SS was born around 1925, as best I can figure it. His parents lived in Waco but had a small family farm outside of town. At one time the family lived on the farm but at some point had moved into town and taken up trades. They kept the land though, mostly for sentimental reasons. They must have had a little money, for SS had no job and was able to live on his meager investment income, though based on his clothing, hygiene, and eating habits, I don’t think he had much to spare.

His father was the Grand Wizard of the Knights of the Ku Klux Klan in Waco. I saw the robes and an engraved sword as evidence of this the one and only time he allowed me to go upstairs in his house.

He was one of a few young men voted most handsome at the University of Texas sometime in the 1940s. This seemed incredible to me when I first heard the story because he was about as far from attractive as you can get when I knew him. But I saw the picture in the yearbook for myself. Later he dropped out of college and went to California to try to make it in the movie business – probably hoping to cash in on his good looks. For a time he roomed with Spanky McFarland of Little Rascals fame, and he claimed to have been an extra in Bonnie and Clyde with Warren Beatty and Faye Dunaway. Things didn’t work out though, and he came back home after his parents died and took up residence in the family home.

He was a passionate Christian Scientist and talked a lot about Mary Baker Eddy, whom he thought was a genius. He made his own mayonnaise because he didn’t trust that bottled shit they sell in the stores. He was a libertarian, particularly around sexuality, where I might even say he was a libertine. But as regards property rights, government intervention, and guns, he was a proud and fiercely independent Texan. You can imagine the state of his yard, and I’m certain the neighborhood kids thought the house was haunted. But if you ever got close to the door you would read a large sign lettered in his own hand.

“Trespassers will be shot. Survivors will be prosecuted.”

And he owned a horse he called “Little Jack,” that he kept at the farm. Little Jack was every bit as crazy as SS was. I have no idea how he acquired this animal, but SS was convinced he was going to win the Kentucky Derby in 1985.

That first day, when he picked me up in front of the Student Union Building, he was in the farm car. He said we were going to get started training Little Jack.
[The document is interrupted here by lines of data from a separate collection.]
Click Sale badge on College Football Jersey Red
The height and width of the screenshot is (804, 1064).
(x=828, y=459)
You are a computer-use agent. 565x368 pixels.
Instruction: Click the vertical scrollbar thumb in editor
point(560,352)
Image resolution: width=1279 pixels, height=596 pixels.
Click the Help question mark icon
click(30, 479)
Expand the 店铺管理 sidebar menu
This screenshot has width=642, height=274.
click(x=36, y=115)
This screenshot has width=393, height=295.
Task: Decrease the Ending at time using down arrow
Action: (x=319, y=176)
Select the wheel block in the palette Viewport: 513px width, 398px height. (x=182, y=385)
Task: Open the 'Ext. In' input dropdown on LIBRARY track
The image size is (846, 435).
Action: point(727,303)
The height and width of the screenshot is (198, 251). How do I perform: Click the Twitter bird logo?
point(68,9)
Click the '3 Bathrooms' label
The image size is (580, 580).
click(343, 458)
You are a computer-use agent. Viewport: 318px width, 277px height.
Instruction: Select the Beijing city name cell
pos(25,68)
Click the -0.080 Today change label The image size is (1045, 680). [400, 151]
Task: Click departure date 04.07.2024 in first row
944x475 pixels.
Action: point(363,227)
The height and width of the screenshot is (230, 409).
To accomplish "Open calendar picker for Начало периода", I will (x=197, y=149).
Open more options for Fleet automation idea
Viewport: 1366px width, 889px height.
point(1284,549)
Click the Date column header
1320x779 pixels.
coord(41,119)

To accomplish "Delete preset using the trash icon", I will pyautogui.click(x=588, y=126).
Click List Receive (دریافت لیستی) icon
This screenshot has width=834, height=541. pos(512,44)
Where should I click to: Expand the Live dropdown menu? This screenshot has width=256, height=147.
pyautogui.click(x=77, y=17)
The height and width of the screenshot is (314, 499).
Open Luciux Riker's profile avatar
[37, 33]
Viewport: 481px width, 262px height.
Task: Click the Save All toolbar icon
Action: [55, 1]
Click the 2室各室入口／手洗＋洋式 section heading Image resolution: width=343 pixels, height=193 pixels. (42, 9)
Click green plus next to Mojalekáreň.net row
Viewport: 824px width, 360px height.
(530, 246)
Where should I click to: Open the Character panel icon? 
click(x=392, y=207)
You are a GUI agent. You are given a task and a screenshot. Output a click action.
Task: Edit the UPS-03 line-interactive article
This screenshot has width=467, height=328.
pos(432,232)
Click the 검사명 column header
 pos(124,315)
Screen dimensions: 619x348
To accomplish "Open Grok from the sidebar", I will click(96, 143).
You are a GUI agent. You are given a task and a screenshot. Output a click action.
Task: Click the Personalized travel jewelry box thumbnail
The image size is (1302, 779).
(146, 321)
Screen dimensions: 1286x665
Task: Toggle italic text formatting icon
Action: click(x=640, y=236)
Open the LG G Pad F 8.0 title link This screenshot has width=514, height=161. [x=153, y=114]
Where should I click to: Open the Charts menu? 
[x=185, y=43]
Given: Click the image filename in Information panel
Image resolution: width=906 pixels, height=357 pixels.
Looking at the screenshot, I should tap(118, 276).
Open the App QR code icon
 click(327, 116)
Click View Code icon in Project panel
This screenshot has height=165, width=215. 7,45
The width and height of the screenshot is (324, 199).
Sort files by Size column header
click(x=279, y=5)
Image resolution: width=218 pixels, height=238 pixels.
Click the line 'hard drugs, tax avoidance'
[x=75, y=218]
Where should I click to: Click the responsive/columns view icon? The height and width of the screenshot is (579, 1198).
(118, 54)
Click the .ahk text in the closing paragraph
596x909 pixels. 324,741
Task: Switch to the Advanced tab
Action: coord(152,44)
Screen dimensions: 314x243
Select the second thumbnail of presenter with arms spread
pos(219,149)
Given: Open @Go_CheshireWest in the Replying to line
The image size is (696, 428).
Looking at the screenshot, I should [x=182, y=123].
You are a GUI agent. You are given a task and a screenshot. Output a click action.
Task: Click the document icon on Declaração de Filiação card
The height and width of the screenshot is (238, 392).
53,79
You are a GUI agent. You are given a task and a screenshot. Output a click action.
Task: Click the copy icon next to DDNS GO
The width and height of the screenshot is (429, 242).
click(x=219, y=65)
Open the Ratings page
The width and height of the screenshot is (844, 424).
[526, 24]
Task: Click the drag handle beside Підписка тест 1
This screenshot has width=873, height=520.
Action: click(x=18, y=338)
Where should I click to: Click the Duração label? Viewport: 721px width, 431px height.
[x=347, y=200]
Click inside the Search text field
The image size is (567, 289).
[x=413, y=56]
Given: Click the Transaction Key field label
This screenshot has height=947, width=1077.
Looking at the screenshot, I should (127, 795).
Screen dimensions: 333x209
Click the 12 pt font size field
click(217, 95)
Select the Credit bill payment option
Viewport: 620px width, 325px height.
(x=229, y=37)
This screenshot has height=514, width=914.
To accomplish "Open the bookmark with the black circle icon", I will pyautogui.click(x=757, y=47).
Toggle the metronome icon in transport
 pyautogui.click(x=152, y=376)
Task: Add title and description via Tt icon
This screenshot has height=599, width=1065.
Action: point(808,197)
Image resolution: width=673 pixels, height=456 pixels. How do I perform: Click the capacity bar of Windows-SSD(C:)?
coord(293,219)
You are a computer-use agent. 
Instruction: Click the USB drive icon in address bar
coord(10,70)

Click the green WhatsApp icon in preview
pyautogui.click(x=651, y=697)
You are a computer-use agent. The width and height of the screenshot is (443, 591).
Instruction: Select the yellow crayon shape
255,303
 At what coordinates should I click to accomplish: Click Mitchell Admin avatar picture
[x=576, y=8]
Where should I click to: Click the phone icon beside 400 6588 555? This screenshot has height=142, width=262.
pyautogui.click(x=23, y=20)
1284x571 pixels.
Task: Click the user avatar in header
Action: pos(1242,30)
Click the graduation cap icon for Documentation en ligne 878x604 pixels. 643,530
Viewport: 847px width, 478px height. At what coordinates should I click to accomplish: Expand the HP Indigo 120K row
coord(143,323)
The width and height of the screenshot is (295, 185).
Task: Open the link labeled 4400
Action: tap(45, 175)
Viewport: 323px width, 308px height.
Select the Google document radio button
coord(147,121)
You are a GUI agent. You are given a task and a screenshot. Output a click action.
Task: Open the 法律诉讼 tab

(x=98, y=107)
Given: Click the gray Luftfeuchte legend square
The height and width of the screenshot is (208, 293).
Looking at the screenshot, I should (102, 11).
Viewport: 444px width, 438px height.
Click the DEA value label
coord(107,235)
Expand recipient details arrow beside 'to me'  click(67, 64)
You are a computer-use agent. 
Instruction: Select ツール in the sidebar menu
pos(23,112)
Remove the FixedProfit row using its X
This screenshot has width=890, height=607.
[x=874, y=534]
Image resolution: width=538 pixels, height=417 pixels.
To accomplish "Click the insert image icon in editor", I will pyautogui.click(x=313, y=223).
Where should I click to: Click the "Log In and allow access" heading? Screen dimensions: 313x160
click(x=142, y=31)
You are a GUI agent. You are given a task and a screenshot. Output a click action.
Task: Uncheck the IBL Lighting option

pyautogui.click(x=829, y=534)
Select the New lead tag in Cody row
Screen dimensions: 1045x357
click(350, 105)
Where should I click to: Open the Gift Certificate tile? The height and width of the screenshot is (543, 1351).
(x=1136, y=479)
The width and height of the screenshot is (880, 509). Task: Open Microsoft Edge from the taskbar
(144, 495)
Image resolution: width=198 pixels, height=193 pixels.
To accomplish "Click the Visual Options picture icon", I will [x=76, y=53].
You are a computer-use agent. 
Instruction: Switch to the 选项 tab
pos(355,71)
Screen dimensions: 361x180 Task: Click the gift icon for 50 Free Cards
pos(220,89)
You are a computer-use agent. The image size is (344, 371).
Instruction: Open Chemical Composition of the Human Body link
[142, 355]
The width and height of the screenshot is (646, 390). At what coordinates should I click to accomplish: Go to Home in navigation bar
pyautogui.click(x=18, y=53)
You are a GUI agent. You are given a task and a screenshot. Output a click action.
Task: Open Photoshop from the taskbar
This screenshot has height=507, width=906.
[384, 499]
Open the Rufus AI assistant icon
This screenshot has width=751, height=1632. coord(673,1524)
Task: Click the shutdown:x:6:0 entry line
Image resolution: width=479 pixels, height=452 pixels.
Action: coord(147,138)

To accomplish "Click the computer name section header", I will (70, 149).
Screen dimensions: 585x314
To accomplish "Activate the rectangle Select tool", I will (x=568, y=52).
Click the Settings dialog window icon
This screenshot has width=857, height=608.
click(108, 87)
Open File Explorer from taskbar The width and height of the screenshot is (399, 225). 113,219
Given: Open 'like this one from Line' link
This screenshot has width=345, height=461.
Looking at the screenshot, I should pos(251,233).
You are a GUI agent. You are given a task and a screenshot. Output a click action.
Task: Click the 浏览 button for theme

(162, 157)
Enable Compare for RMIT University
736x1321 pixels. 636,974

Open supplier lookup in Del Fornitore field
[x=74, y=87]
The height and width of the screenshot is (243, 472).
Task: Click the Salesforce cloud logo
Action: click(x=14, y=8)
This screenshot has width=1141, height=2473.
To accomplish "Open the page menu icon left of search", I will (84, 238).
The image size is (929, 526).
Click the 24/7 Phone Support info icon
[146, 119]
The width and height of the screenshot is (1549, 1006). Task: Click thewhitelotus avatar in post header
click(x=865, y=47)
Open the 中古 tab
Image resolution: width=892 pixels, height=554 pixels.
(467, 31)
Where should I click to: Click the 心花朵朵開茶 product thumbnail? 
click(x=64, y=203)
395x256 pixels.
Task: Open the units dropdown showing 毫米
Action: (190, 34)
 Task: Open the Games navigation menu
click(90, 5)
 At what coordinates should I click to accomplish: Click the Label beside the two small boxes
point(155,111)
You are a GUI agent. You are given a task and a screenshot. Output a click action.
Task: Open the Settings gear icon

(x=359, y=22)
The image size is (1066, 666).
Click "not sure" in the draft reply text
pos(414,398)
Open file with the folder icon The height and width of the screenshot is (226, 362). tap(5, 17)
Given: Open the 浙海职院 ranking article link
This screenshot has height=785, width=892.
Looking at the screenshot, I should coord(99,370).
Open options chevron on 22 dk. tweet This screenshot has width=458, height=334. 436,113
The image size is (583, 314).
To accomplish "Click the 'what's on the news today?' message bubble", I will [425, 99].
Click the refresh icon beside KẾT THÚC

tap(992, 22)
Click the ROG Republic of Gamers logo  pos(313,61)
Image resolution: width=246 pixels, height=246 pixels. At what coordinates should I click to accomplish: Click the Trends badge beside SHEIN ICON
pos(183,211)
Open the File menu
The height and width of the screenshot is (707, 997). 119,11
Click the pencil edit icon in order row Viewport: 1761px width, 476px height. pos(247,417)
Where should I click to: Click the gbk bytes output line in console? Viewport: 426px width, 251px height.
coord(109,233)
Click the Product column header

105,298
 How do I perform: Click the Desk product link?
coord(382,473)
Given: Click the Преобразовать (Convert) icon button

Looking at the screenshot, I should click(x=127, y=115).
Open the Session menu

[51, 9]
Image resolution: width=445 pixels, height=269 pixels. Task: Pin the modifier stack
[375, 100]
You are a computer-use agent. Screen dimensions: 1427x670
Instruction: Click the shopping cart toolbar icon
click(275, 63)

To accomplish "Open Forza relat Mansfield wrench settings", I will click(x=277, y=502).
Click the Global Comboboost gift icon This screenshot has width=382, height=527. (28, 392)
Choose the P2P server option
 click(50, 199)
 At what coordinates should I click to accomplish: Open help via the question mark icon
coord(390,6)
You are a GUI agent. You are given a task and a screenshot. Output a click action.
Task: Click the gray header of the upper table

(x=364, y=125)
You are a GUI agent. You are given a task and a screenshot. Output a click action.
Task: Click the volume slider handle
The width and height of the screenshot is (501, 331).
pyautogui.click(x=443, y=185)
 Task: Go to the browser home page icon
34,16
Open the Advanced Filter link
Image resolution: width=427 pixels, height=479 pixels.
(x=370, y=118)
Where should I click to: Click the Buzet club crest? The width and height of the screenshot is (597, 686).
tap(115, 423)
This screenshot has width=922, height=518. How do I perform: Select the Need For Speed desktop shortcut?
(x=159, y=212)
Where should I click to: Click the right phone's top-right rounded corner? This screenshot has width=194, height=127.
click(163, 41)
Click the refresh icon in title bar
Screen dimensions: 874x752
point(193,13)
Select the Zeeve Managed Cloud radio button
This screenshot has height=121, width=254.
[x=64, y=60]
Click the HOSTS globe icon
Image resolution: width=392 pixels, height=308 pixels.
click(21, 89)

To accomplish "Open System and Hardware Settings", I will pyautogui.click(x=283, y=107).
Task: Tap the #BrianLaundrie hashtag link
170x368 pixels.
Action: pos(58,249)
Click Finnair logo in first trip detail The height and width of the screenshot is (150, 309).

“Who’s Little Jack?” I asked.

“He’s my horse! And he’s gonna win the goddam Kentucky Derby in three years. You and I are gonna train him.”

“Okay,” I said.

On that first day I had not yet divined the real purpose for my employment and felt obliged to mention my lack of experience in matters of horsemanship and such.

“Uh, you should probably know I don’t anything about horses.”

SS stomped on the accelerator and tore down the center of 5th street right through the Baylor campus. You could still drive on 5th street in those days, thought they have since closed it, perhaps due to SS’s driving for all I know.

He laughed. “That’s okay. I’ll teach you all you need to know about it.”

I turned around and looked at the pile of junk in the rear seat and the campus disappearing in the rear window and wondered what Rob had gotten me into.